When Frannie awakens on Christmas morning, she's shocked to discover she's gotten her wish.  Only she's no longer Frannie.  Now, she's someone completely different, part of a warm, loving family of people she's never seen before.  It's an amazing, magical adventure that gets even more insane when she wakes up the next day as someone new.  And again.  And again.  As Frannie bounces into new bodies, she experiences all kinds of unimaginable things.  Then, something truly crazy happens—she begins to miss her own family.  Can Frannie return to her old life?  Or will she be stuck in a chaotic carousel of Christmas Days for eternity?  
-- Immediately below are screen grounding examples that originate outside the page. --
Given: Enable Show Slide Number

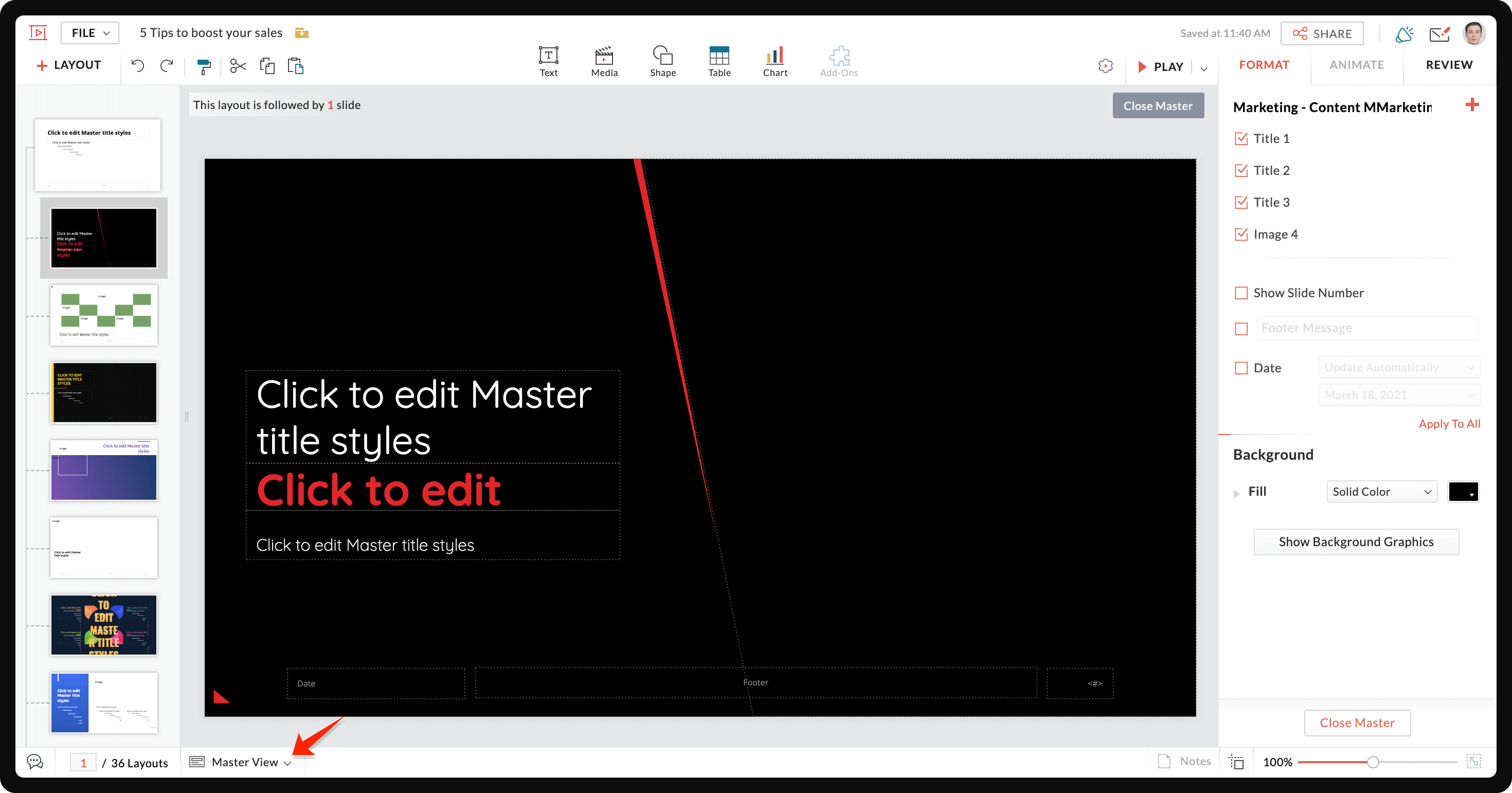Looking at the screenshot, I should click(1241, 292).
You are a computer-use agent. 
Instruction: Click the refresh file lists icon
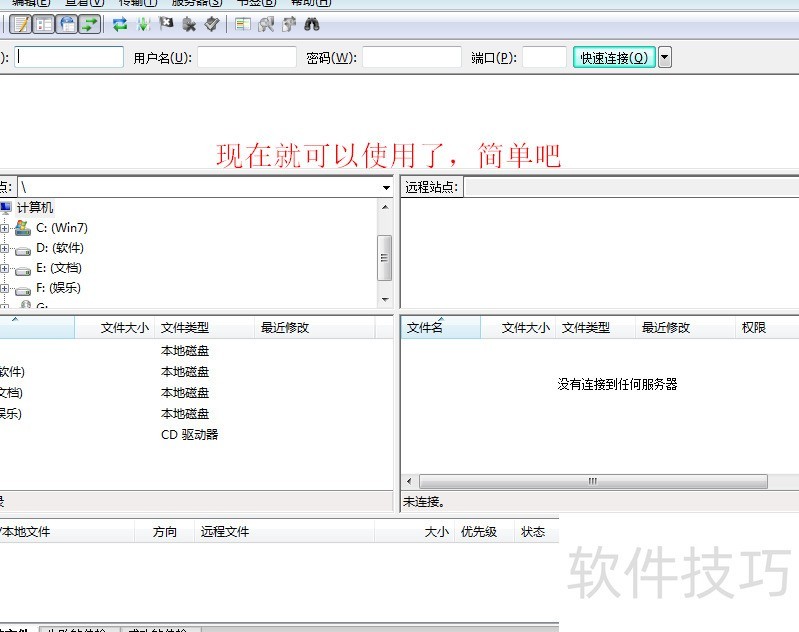tap(120, 25)
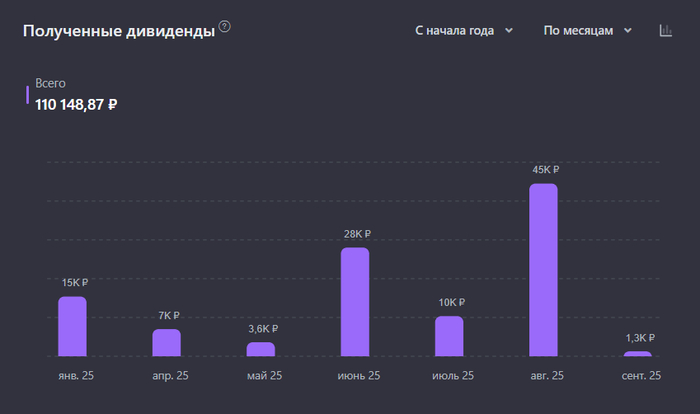Click the tallest bar for авг. 25
This screenshot has height=414, width=700.
coord(543,269)
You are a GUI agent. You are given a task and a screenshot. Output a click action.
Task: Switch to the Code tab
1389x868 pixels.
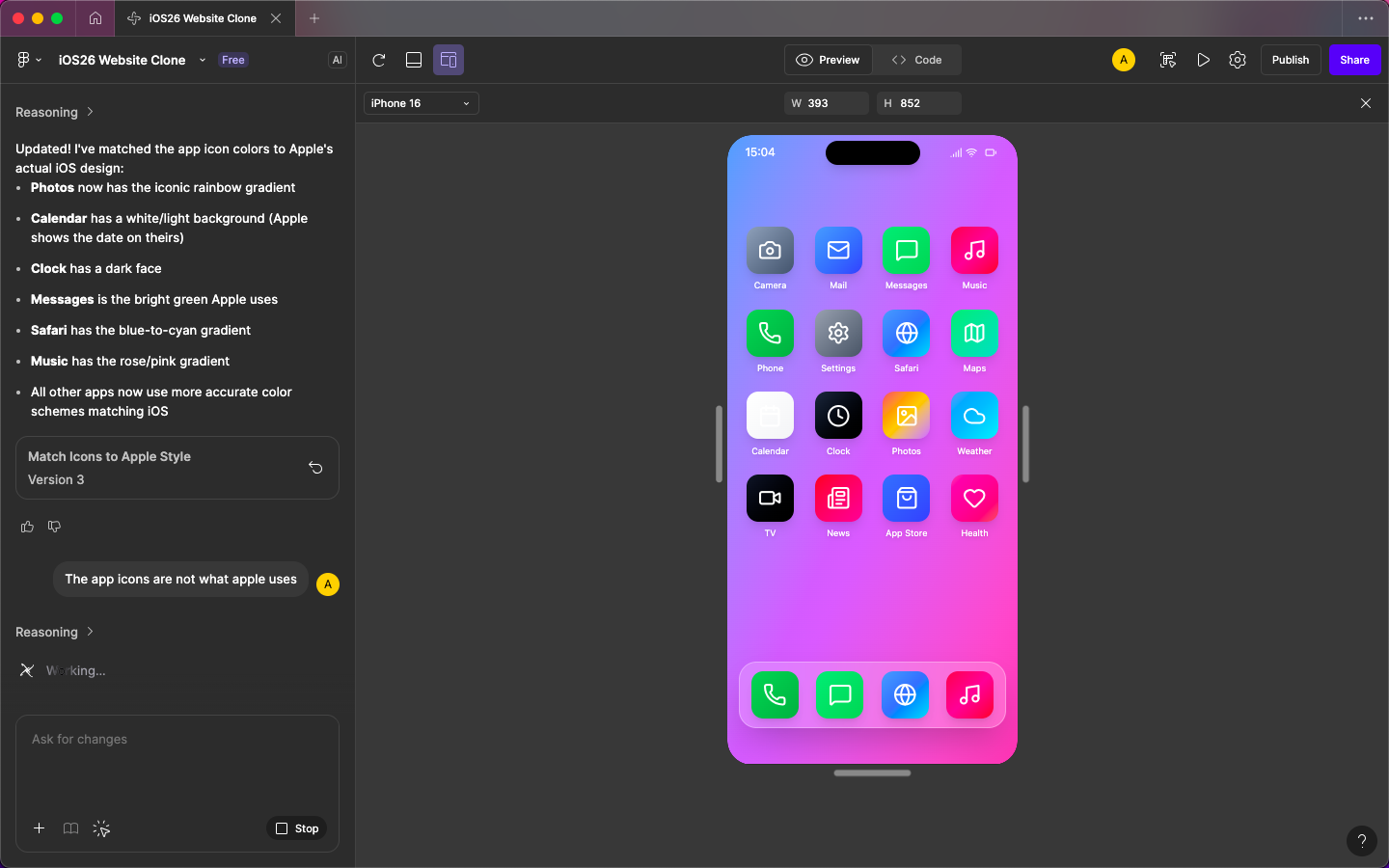[917, 60]
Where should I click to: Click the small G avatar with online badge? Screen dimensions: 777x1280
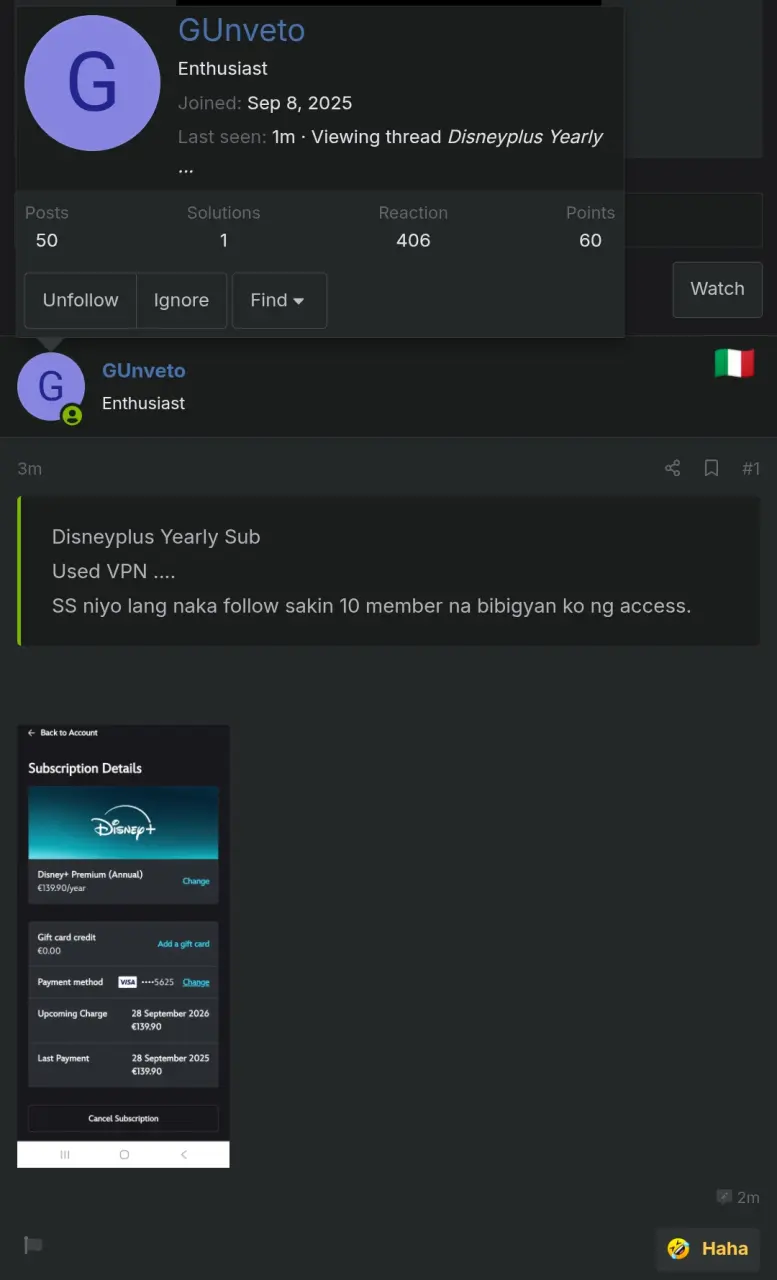(x=51, y=386)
Bounce by Megan Shull is a fun middle grade novel that entertains a question all of us have surely asked at one time or another:  What if?  Like Freaky Friday and other stories of this kind, the tale is about learning to appreciate what you do have.  Bouncing into other people's lives broadens Frannie's world view, but it also helps her to realize that she's not the only one with problems.  Most of the vignettes serve as filler, however, which makes for a saggy plotline at times.  Still, Frannie's voice is authentic and engaging.  She's definitely a sympathetic heroine, someone for whom it's easy to root.  In the end, I enjoyed her story.  I also appreciated that it closed not with a perfect ending, but with a satisfying one.

(Readalikes:  I'm trying to think of other body switching stories, but, other than Freaky Friday by Mary Rodgers, nothing's coming to mind ... ideas?)


If this were a movie, it would be rated:

for brief, mild language (no F-bombs)

To the FTC, with love:  I received a finished copy of Bounce from the generous folks at HarperCollins.  Thank you!